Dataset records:
════════════════════

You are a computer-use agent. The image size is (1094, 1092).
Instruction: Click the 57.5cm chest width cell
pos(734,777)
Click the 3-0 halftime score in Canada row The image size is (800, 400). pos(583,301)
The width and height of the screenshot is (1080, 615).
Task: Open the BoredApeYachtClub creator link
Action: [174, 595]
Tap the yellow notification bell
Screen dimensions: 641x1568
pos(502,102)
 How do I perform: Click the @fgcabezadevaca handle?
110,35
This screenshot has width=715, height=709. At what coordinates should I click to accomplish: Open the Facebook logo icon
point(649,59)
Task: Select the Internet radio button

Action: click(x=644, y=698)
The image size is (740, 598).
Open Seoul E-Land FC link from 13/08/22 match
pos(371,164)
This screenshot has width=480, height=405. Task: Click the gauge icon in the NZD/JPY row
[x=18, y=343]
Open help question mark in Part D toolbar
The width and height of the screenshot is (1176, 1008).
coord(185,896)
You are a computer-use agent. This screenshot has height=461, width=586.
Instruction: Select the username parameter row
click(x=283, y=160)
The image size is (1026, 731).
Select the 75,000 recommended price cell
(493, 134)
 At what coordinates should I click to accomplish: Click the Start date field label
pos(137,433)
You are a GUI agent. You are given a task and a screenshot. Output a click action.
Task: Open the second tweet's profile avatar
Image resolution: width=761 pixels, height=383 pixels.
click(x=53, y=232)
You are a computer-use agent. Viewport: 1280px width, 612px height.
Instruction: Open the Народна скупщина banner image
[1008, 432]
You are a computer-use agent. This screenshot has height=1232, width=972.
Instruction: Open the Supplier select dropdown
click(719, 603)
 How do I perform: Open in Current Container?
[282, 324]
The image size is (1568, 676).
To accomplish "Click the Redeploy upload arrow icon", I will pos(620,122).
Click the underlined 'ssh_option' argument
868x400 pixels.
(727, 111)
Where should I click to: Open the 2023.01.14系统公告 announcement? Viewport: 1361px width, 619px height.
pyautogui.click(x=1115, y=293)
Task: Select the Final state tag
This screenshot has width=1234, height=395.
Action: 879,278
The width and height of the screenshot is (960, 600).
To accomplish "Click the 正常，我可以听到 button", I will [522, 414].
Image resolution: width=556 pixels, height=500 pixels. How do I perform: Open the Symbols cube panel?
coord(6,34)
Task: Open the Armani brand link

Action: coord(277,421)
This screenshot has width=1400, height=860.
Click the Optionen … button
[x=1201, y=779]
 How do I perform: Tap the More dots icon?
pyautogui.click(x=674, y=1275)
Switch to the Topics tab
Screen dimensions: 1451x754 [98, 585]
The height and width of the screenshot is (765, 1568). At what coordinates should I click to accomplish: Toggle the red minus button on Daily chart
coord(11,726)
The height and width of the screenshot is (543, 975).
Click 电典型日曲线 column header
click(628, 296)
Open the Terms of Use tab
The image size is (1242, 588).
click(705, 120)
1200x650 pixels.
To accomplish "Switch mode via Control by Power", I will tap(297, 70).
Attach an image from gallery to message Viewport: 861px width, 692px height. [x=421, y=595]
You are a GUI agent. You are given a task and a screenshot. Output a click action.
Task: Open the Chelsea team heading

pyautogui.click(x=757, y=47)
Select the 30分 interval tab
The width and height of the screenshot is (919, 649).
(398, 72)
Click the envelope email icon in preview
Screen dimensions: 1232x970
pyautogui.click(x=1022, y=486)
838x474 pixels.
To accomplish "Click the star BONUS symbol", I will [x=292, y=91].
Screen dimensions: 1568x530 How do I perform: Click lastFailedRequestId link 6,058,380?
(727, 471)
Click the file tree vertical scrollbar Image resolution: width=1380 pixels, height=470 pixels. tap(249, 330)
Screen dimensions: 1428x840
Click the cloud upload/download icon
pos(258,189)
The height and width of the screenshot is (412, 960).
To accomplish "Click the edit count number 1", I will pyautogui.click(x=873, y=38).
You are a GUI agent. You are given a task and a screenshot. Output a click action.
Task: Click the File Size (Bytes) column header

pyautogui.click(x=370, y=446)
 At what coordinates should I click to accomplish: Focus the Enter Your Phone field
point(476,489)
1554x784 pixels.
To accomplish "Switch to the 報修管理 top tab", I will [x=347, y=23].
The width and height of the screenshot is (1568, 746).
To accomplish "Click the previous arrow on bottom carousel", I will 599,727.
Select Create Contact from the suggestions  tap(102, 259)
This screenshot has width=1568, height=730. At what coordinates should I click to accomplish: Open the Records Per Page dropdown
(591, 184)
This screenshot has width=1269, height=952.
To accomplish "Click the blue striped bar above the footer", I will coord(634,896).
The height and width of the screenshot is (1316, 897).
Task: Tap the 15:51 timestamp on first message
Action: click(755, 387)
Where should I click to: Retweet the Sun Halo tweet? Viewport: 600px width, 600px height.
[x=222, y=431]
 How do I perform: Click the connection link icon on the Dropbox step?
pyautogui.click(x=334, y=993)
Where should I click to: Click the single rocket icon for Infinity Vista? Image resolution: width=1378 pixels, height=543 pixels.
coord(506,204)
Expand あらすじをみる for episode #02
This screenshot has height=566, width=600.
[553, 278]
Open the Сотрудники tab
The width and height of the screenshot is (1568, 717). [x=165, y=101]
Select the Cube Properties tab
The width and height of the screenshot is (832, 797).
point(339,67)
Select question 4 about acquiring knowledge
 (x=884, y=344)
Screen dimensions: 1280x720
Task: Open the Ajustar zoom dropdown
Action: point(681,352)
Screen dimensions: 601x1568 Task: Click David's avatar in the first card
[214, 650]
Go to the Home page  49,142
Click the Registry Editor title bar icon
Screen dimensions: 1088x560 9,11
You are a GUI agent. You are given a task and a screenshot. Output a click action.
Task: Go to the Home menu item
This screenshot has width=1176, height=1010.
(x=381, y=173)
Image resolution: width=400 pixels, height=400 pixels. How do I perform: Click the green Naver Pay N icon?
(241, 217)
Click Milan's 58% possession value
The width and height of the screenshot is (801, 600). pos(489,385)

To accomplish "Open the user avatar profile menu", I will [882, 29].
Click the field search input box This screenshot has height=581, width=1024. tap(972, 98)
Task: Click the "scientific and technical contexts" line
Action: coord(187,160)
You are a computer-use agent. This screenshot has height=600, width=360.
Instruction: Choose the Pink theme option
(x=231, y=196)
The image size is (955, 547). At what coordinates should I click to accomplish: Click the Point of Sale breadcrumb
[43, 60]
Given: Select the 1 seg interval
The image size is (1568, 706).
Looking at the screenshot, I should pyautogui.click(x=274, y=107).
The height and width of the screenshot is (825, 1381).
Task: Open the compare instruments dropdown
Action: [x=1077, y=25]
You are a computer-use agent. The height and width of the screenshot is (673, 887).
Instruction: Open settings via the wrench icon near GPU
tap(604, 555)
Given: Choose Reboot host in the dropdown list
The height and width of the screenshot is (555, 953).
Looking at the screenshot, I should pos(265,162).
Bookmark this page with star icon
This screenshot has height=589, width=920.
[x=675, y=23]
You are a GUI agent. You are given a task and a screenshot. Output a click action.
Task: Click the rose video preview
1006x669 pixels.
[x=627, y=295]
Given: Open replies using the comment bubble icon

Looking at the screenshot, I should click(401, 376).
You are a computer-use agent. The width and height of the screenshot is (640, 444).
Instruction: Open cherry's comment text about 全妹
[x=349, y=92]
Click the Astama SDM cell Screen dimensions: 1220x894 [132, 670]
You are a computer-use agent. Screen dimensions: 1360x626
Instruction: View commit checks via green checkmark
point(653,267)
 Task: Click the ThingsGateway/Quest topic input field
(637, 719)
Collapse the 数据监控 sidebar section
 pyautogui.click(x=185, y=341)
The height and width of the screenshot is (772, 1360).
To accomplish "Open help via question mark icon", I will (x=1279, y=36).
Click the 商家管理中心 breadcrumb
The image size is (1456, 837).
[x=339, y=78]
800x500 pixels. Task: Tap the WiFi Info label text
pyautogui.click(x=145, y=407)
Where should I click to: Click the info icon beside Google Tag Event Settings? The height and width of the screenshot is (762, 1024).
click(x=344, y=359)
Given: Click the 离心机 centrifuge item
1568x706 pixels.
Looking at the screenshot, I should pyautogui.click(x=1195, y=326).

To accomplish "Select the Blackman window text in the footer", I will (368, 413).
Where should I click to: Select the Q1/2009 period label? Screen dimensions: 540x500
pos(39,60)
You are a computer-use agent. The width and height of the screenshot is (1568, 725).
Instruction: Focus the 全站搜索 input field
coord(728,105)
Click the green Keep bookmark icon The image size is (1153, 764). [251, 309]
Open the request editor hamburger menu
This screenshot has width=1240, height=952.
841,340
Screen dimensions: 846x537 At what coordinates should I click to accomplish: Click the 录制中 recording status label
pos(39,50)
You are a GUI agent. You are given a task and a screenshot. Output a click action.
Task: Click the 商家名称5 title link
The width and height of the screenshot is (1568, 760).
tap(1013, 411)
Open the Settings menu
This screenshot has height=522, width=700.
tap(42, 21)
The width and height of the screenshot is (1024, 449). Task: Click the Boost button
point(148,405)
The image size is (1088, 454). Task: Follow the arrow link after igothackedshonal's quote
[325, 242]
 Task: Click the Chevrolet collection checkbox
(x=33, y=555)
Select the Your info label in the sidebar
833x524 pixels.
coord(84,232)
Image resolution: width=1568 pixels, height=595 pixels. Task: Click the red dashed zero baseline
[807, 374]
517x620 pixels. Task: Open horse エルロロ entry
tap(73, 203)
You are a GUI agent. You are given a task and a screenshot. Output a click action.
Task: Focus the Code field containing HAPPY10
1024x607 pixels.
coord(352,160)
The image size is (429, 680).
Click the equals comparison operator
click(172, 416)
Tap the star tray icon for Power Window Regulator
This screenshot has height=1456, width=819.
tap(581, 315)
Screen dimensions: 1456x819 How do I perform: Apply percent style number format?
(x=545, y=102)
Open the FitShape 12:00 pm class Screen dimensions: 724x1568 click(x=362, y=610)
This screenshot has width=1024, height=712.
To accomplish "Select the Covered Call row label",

════════════════════

EXERCISE DESCRIPTION:
In the data above, which lines have "Power"? Report each of them.

ANSWER TO THIS PROBLEM:
To accomplish "Switch mode via Control by Power", I will tap(297, 70).
Tap the star tray icon for Power Window Regulator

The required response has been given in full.